§ Passage provided

+ + +

British Biographer to Discuss 18th-Century "Mother of Feminism"

Editor's note: For a 300-dpi photo of Lyndall Gordon, e-mail mhobbes@email.smith.edu.

NORTHAMPTON, Mass.—Acclaimed British biographer Lyndall Gordon will discuss the subject of her latest publication, 18th century author Mary Wollstonecraft, at a lecture Friday, Oct. 7, at 4:30 p.m. in the Neilson Library Browsing Room.

Gordon’s book “Vindication: A Life of Mary Wollstonecraft” appeared in the United States in May and references Wollstonecraft’s groundbreaking work, the classic feminist text published in 1792, “The Vindication of the Rights of Woman.”

In the lecture, Gordon will talk about Americans in Wollstonecraft’s social circle, including John and Abigail Adams, and what America meant to the young intellectual.

Revered by some as the mother of feminism, maligned by others as a traitor to the very principals she espoused, Wollstonecraft eschewed the traditional path of marriage, instead founding a progressive school, working as a governess and, later, a full-time writer.

+ + +

§ What to work on
a) Copy the stretch of the lecture announcement from "NORTHAMPTON, Mass.—Acclaimed British" through "a full-time writer." word for word.
b) Continue the announcement of the Mary Wollstonecraft lecture from its last sentence.

+ + +

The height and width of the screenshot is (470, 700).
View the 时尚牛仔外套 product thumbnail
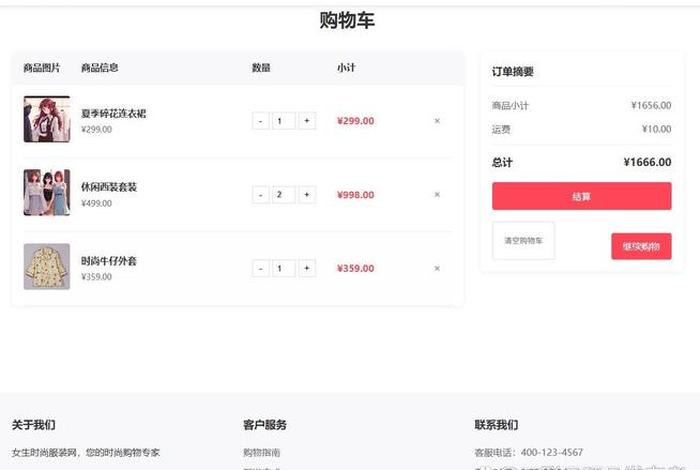(47, 267)
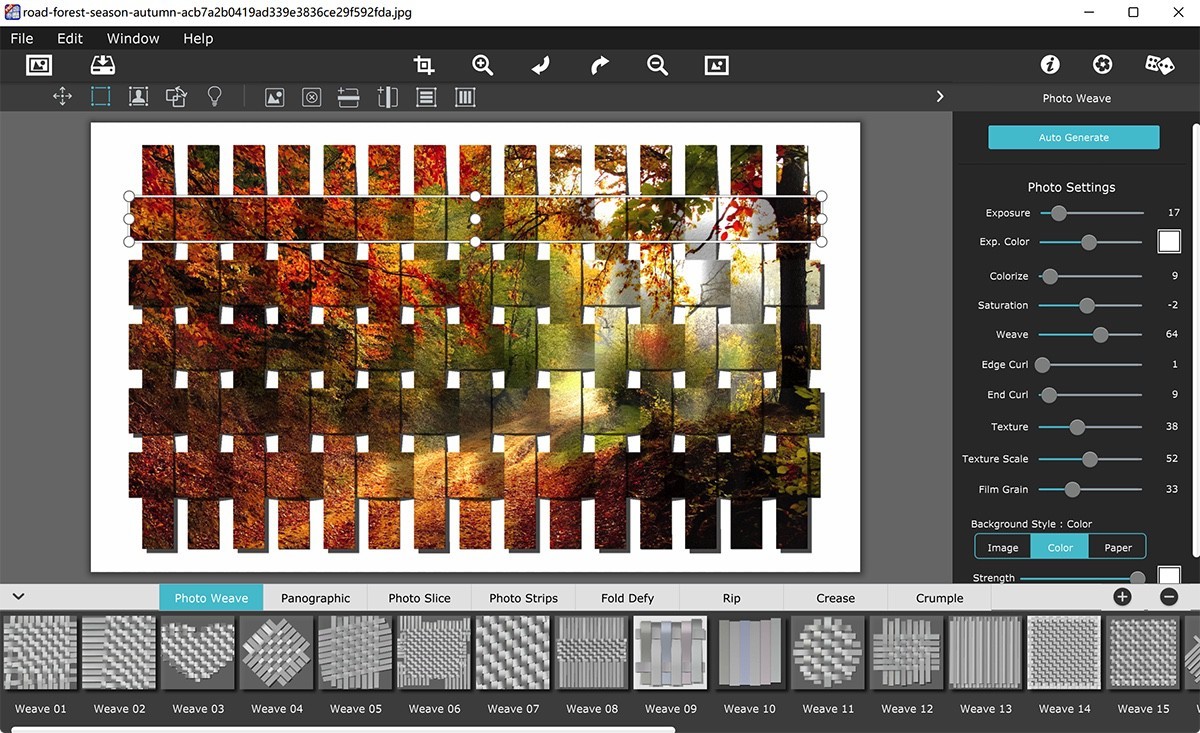Switch background style to Paper
1200x733 pixels.
(1118, 546)
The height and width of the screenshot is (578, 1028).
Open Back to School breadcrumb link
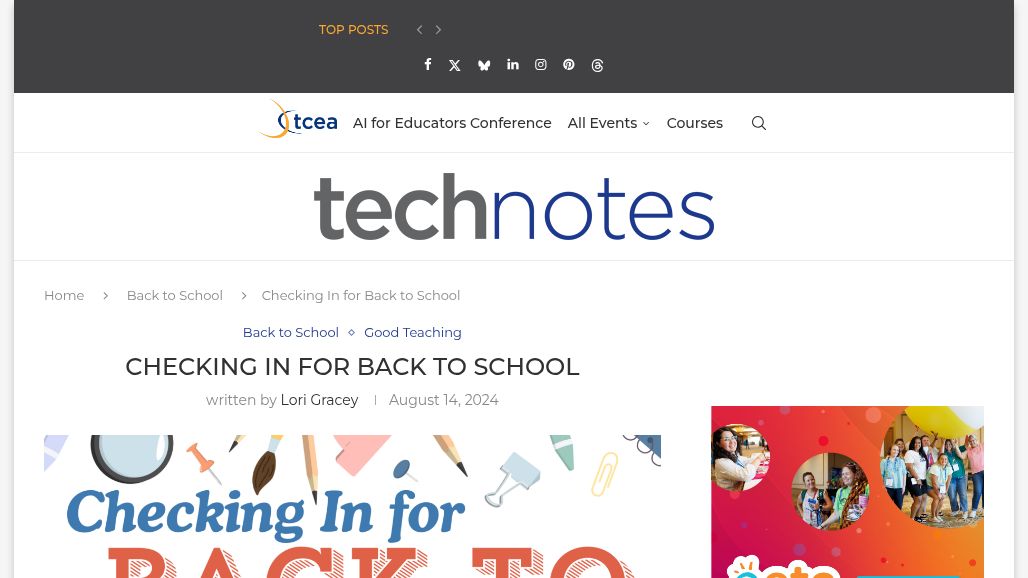pyautogui.click(x=174, y=295)
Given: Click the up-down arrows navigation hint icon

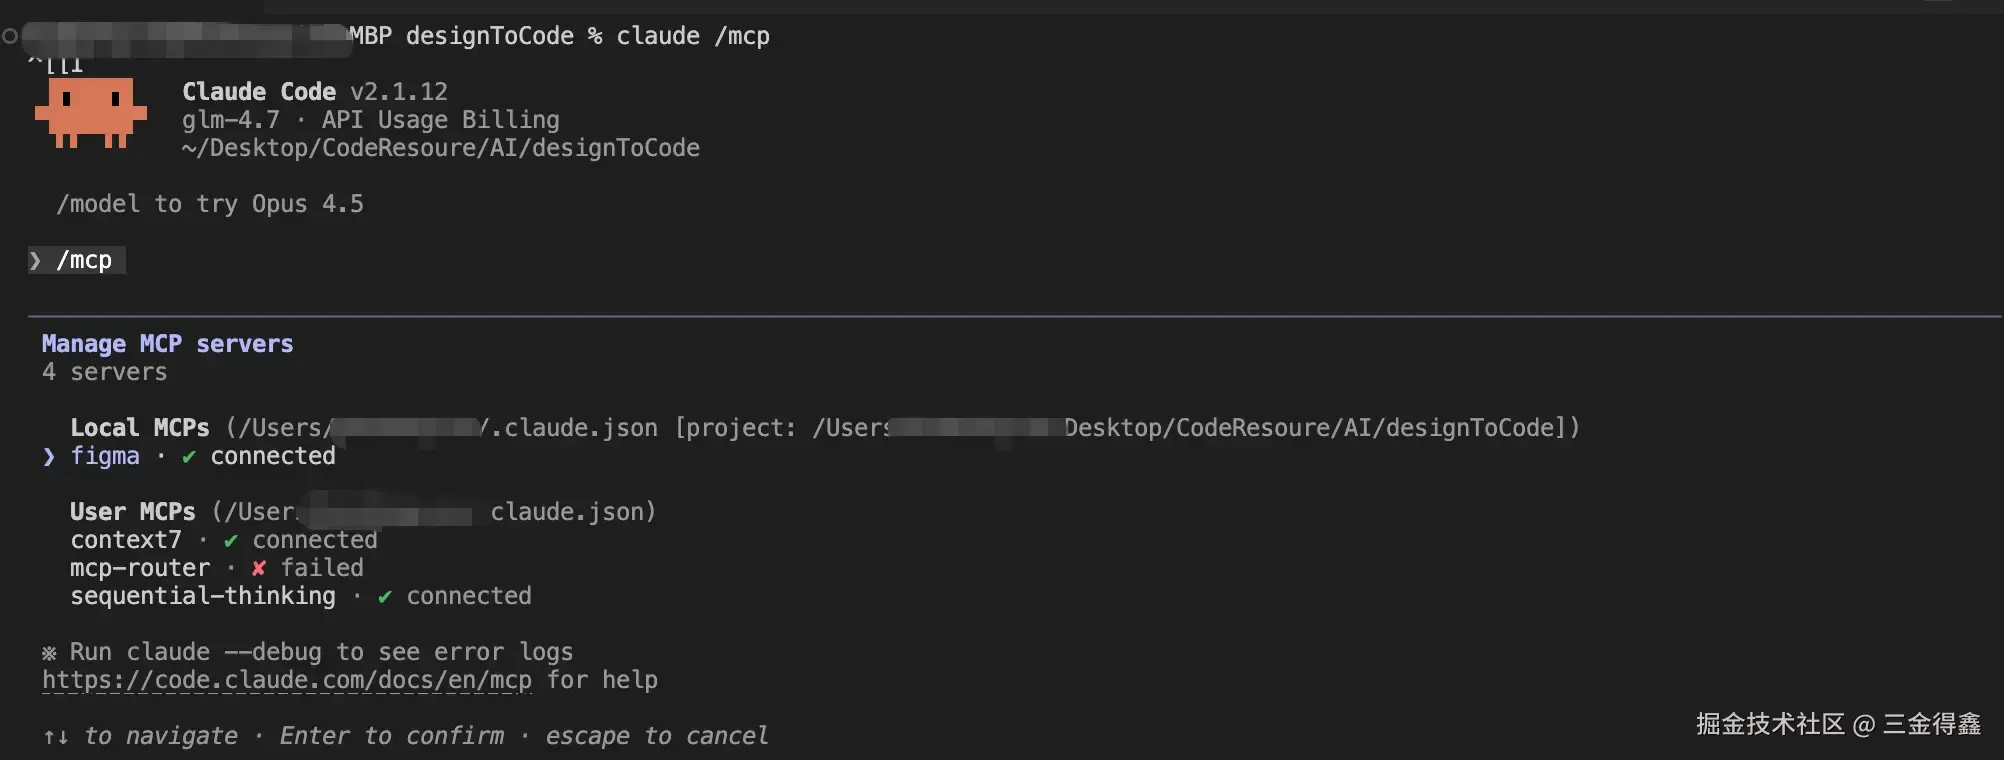Looking at the screenshot, I should (56, 737).
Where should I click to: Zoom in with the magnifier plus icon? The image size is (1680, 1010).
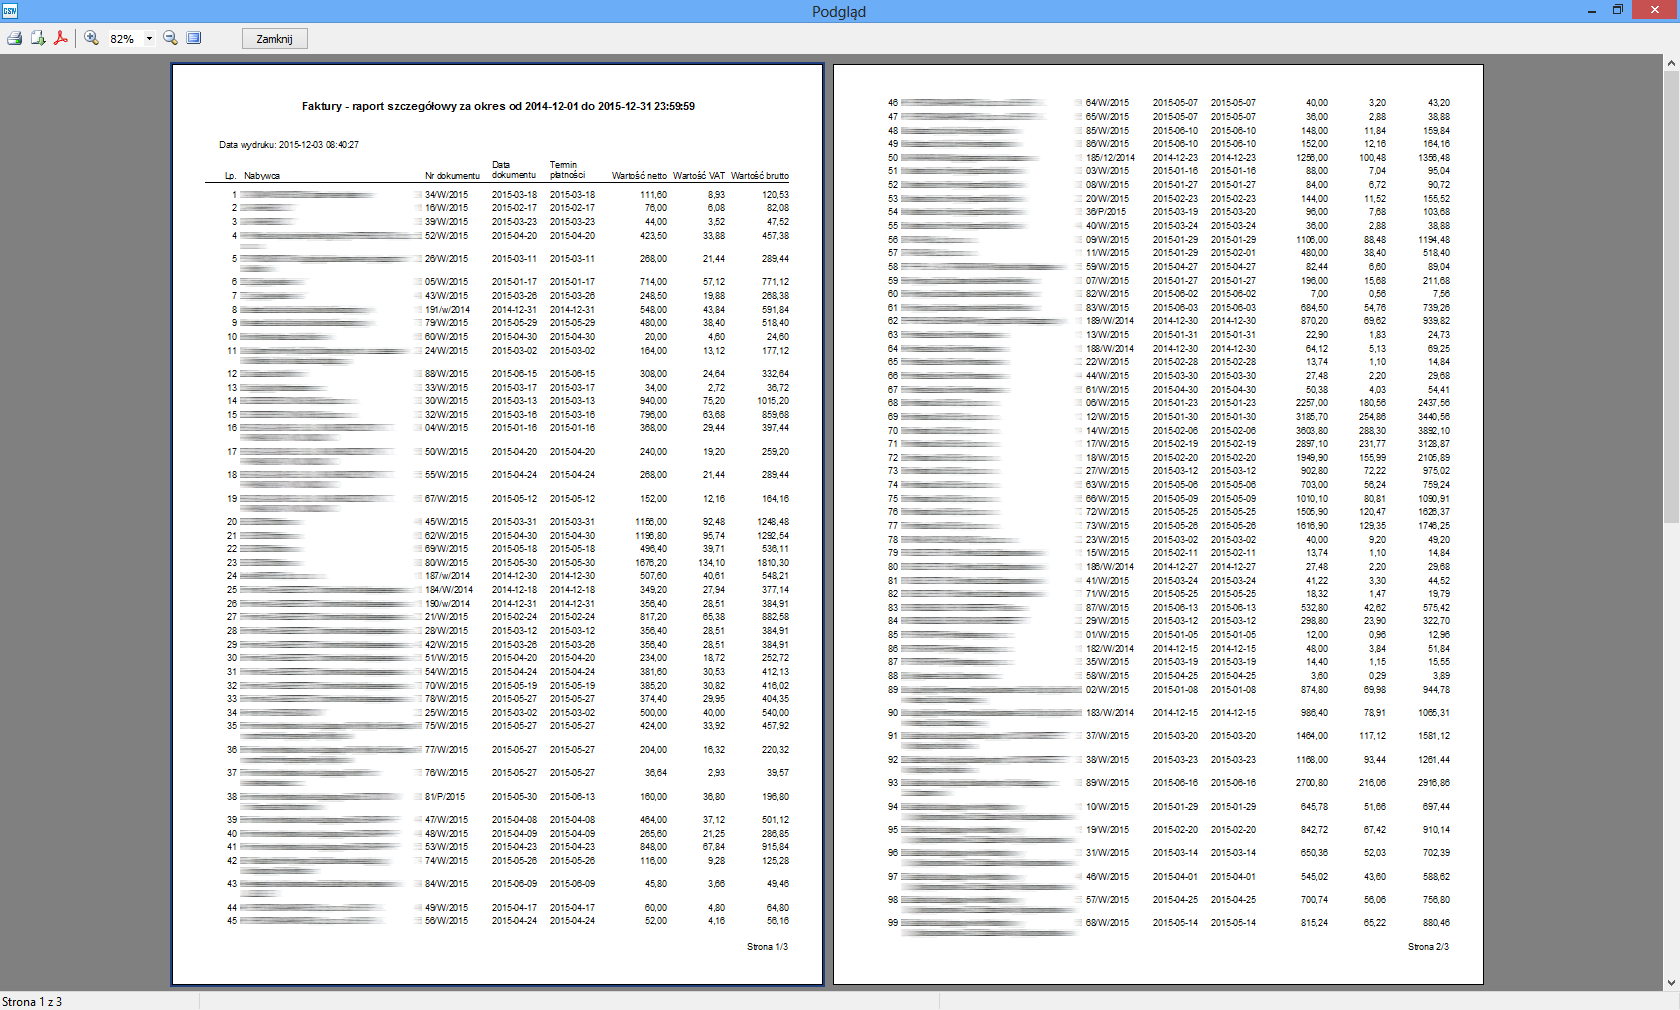(x=92, y=38)
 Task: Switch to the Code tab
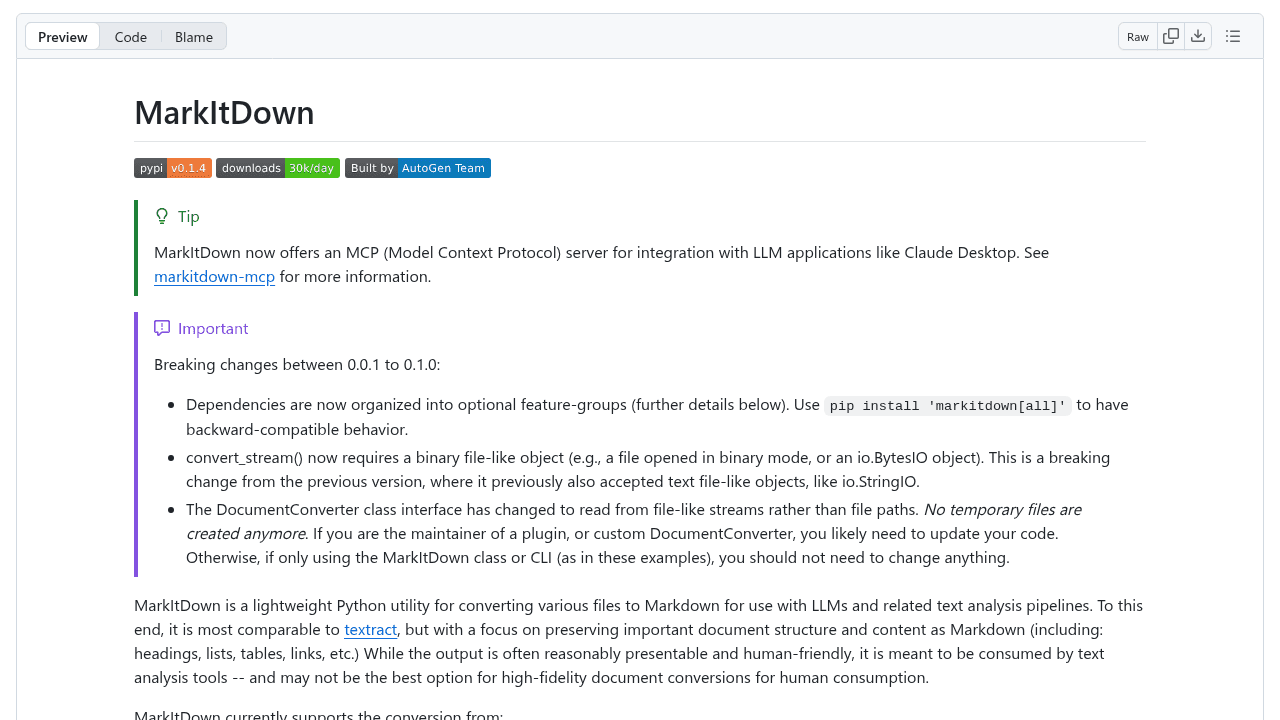coord(130,36)
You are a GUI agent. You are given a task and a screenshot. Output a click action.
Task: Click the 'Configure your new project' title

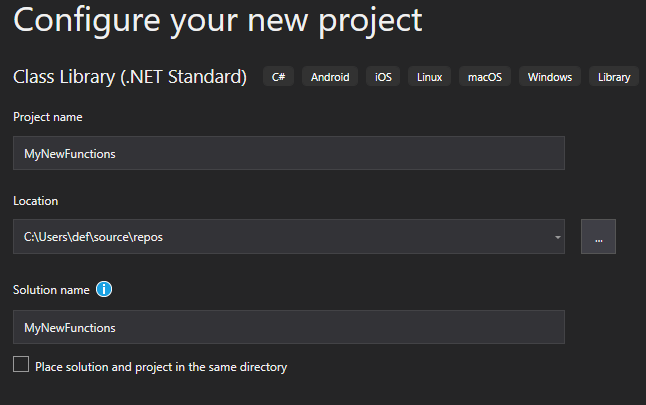pos(218,21)
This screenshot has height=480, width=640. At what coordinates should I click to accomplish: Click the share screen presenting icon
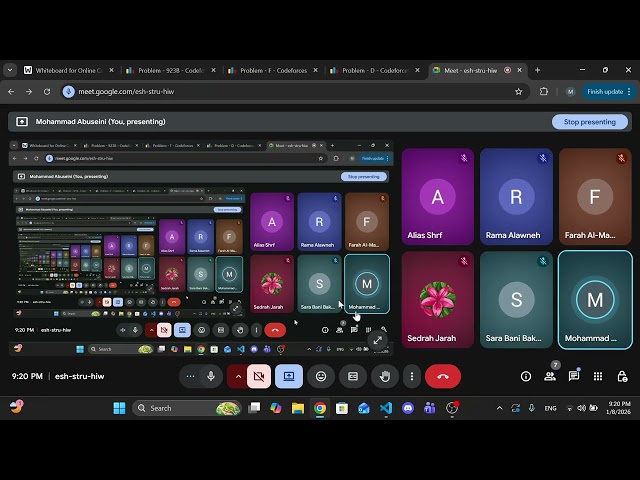[289, 376]
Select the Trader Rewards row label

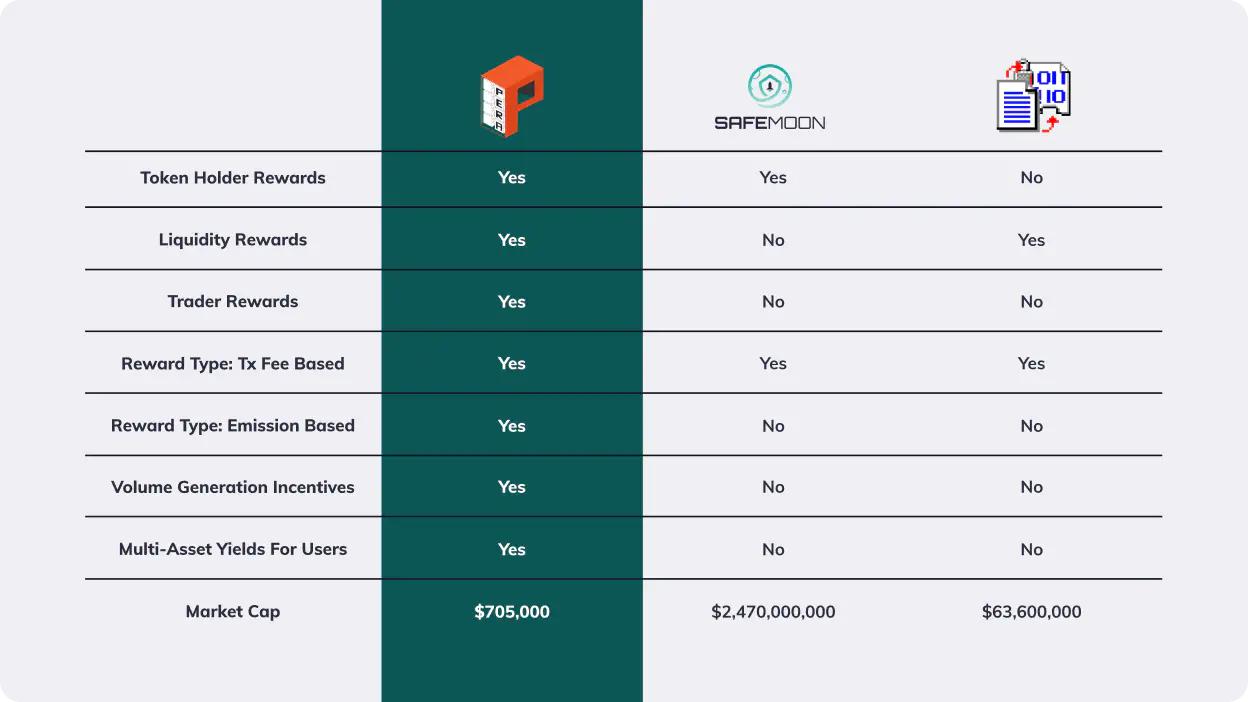pyautogui.click(x=233, y=302)
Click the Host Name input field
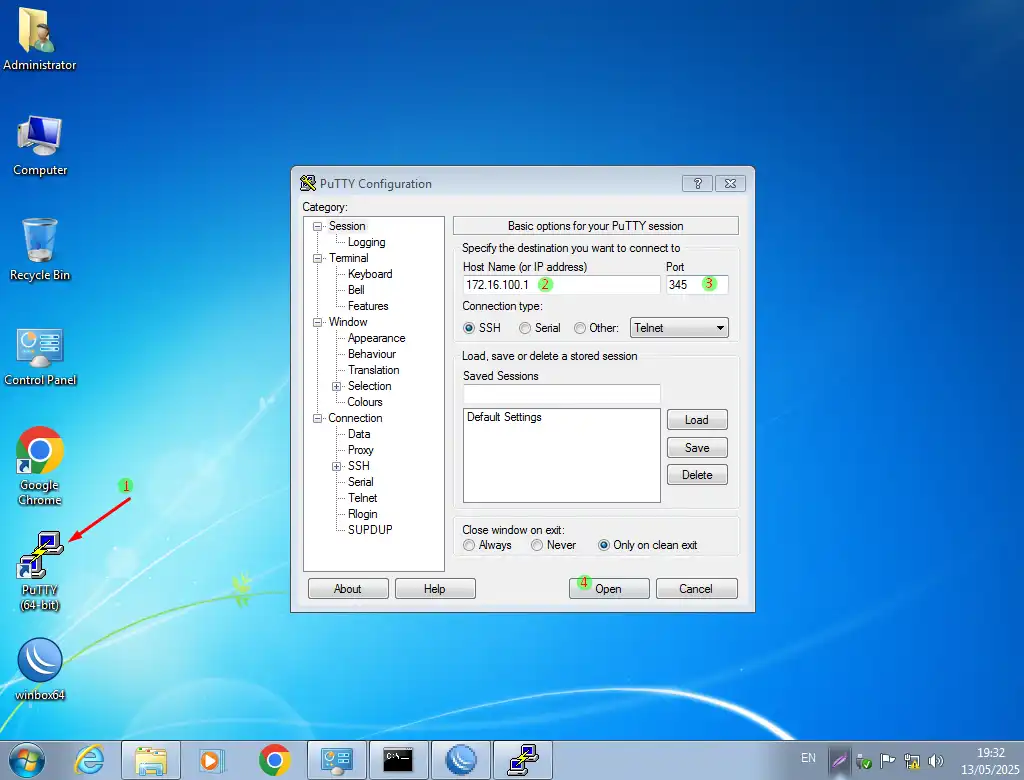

+ + +

§ Results for each task
a)
NORTHAMPTON, Mass.—Acclaimed British biographer Lyndall Gordon will discuss the subject of her latest publication, 18th century author Mary Wollstonecraft, at a lecture Friday, Oct. 7, at 4:30 p.m. in the Neilson Library Browsing Room.

Gordon’s book “Vindication: A Life of Mary Wollstonecraft” appeared in the United States in May and references Wollstonecraft’s groundbreaking work, the classic feminist text published in 1792, “The Vindication of the Rights of Woman.”

In the lecture, Gordon will talk about Americans in Wollstonecraft’s social circle, including John and Abigail Adams, and what America meant to the young intellectual.

Revered by some as the mother of feminism, maligned by others as a traitor to the very principals she espoused, Wollstonecraft eschewed the traditional path of marriage, instead founding a progressive school, working as a governess and, later, a full-time writer.

b)
Wollstonecraft’s “A Vindication of the Rights of Woman” was heralded as the first great feminist treatise. She wrote that intellect will always govern and sought “to persuade women to endeavor to acquire strength, both of mind and body.”

In her portrait of Wollstonecraft, published by HarperCollins, Gordon explores contradictions in Wollstonecraft’s life. Among those, according to Gordon, were Wollstonecraft’s thoughts of suicide over the loss of a lover to another woman, despite her strong views on the independence of women.

Gordon was born in South Africa and lives in Oxford, England, where she is a senior research fellow at St. Hilda’s College. Her other biographies capture the lives of Charlotte Bronte, T.S. Eliot and Henry James. Her tome “Virginia Woolf: A Writer’s Life” won the prestigious James Tait Black Memorial Prize, handed out by the Department of English Literature at the University of Edinburgh in Scotland.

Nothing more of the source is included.